The Sport Management department, alongside Career Services, sponsored the Careers in Sport Internship Panel this past Wednesday, October 7, with representatives from the Valero Alamo Bowl, Spurs Sports and Entertainment, San Antonio Sports and San Antonio Scorpions FC.

The panelists included numerous Trinity alumni: Mary Ullman Japhet, senior director of communications and digital marketing for San Antonio Sports, Jeanne Garza, senior director of corporate partnerships for Spurs Sports and Entertainment, and Rick Hill, vice president of marketing and communication for the Valero Alamo Bowl and Adam Rauch, media relations coordinator also at the Valero Alamo Bowl.

Also in attendance was Matt Barbour, senior director of communications and digital marketing for the Scorpions FC.

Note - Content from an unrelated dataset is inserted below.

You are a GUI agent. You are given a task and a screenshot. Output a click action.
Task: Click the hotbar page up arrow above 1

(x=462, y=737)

Students in attendance, including senior Haley Holcomb, noted the opportunities presented by the event.

“As a senior attending for the first time, I really wish I had gone all the previous years,” Holcomb said. “I really gained a lot from what each of the speakers had to say.”

One of the speakers was a recent graduate, class of ’14 Adam Rauch, who was able to offer insight on the potential of Trinity sports connections in an increasingly competitive field.

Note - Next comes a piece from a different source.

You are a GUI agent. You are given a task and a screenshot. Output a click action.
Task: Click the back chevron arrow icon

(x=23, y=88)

“I hope the students were able to connect with me more because I was in their shoes just a few months ago,” Rauch said.

Rauch, who graduated with a communication major and sport management minor, explained his own turbulent post-graduation path but assured students to persevere.

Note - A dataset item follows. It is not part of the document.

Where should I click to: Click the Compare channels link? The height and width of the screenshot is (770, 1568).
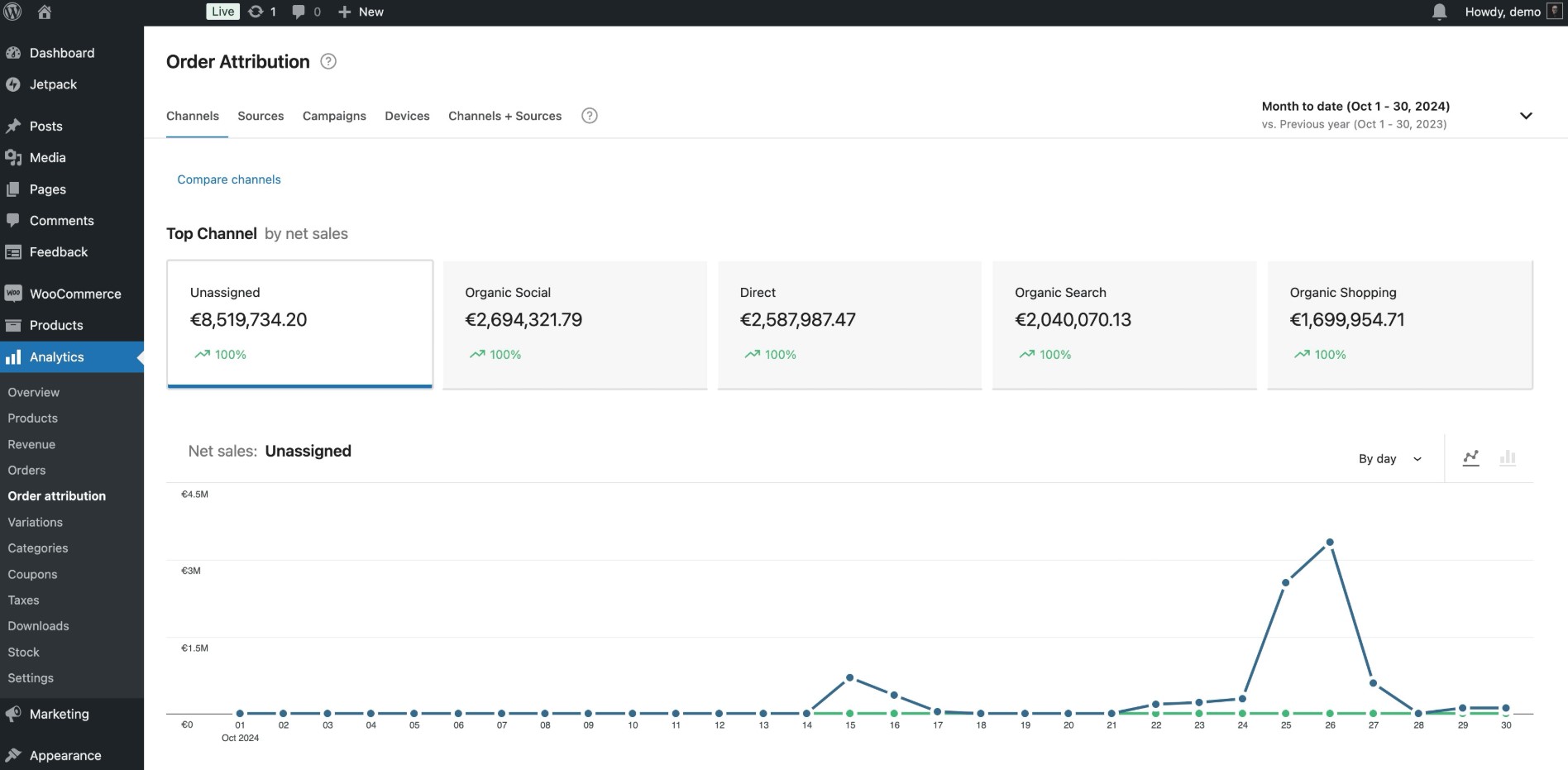click(x=228, y=179)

“If you’re really serious about getting into sports be prepared to take your wins and losses, but always reach out to people and stay connected no matter who says yes to you or who says no to you,” Rauch said.

Fellow Alamo Bowl panelist and class of ’91 Rick Hill echoed similar sentiments about the sport job market.

“It’s not an easy road but there are more jobs,” Hill said. “Find things your bosses aren’t so good at — social media, graphic design — those are things, especially in sports, that can help differentiate candidates.”

Alongside these statements, Hill noted during his time at Trinity, opportunities for internships, particularly in sport management, were not as predominant as they currently are.

“I think one of the difficulties in the past was the rather rigorous coursework at Trinity, but when you went to compete for internships and full time jobs, other schools have had lots of opportunities to get students in some real life work experience,” Hill said. “There wasn’t the emphasis nor alumni engagement, any concerted effort, to get students into [internships and job] positions.”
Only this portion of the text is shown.